*** Opening of MATERIAL TO PROCESS ***

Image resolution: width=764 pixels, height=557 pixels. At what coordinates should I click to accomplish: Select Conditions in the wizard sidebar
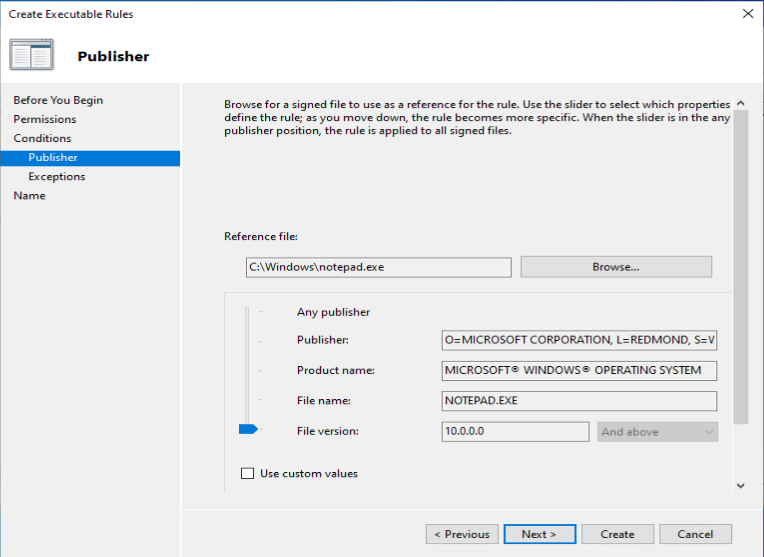pyautogui.click(x=42, y=138)
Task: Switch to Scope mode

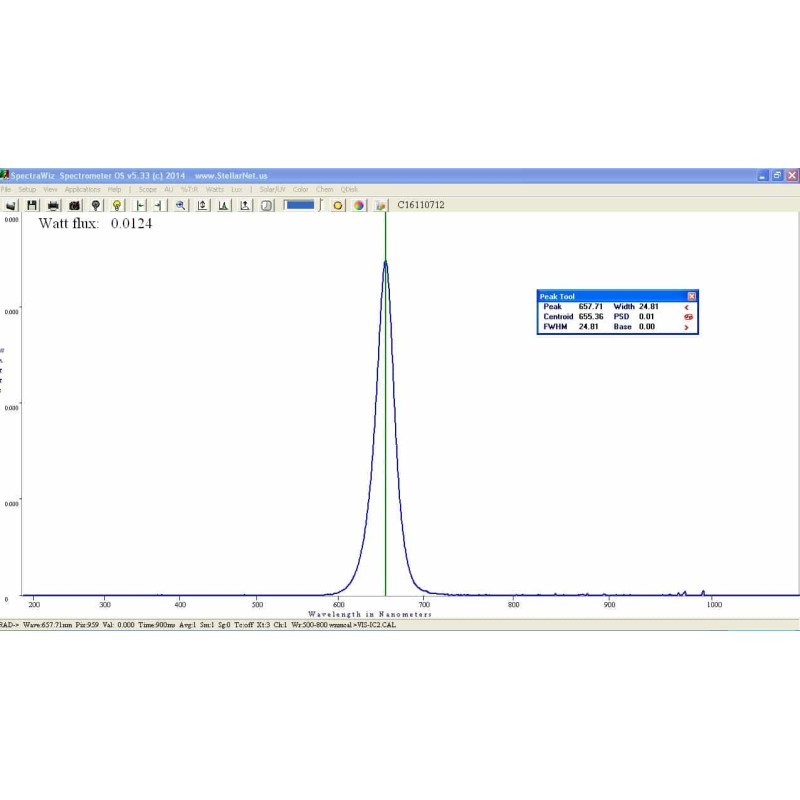Action: coord(148,189)
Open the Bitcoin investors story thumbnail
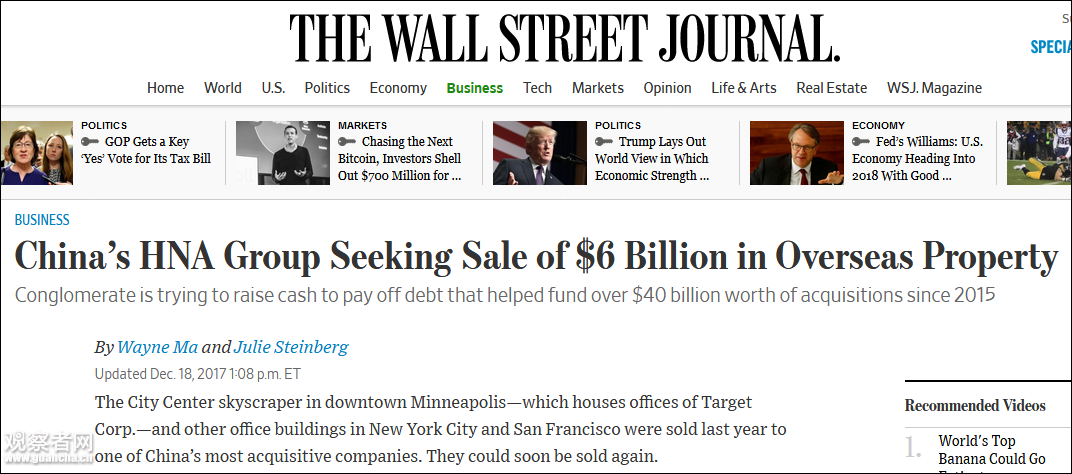The image size is (1072, 474). [283, 153]

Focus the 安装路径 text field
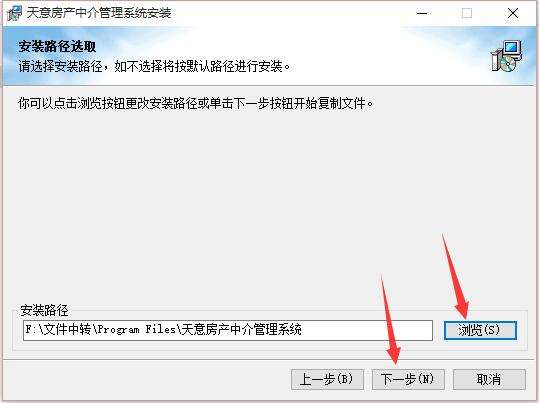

*** Close of MATERIAL TO PROCESS ***

When copying, output the data exactly and leave out the pictures.

■ **PROBLEM SOLUTION**
Image resolution: width=764 pixels, height=557 pixels. At what coordinates should I click to accomplish: Select Conditions in the wizard sidebar
pyautogui.click(x=42, y=138)
Task: Switch to Scope mode

Action: coord(148,189)
Open the Bitcoin investors story thumbnail
The image size is (1072, 474). [283, 153]

Focus the 安装路径 text field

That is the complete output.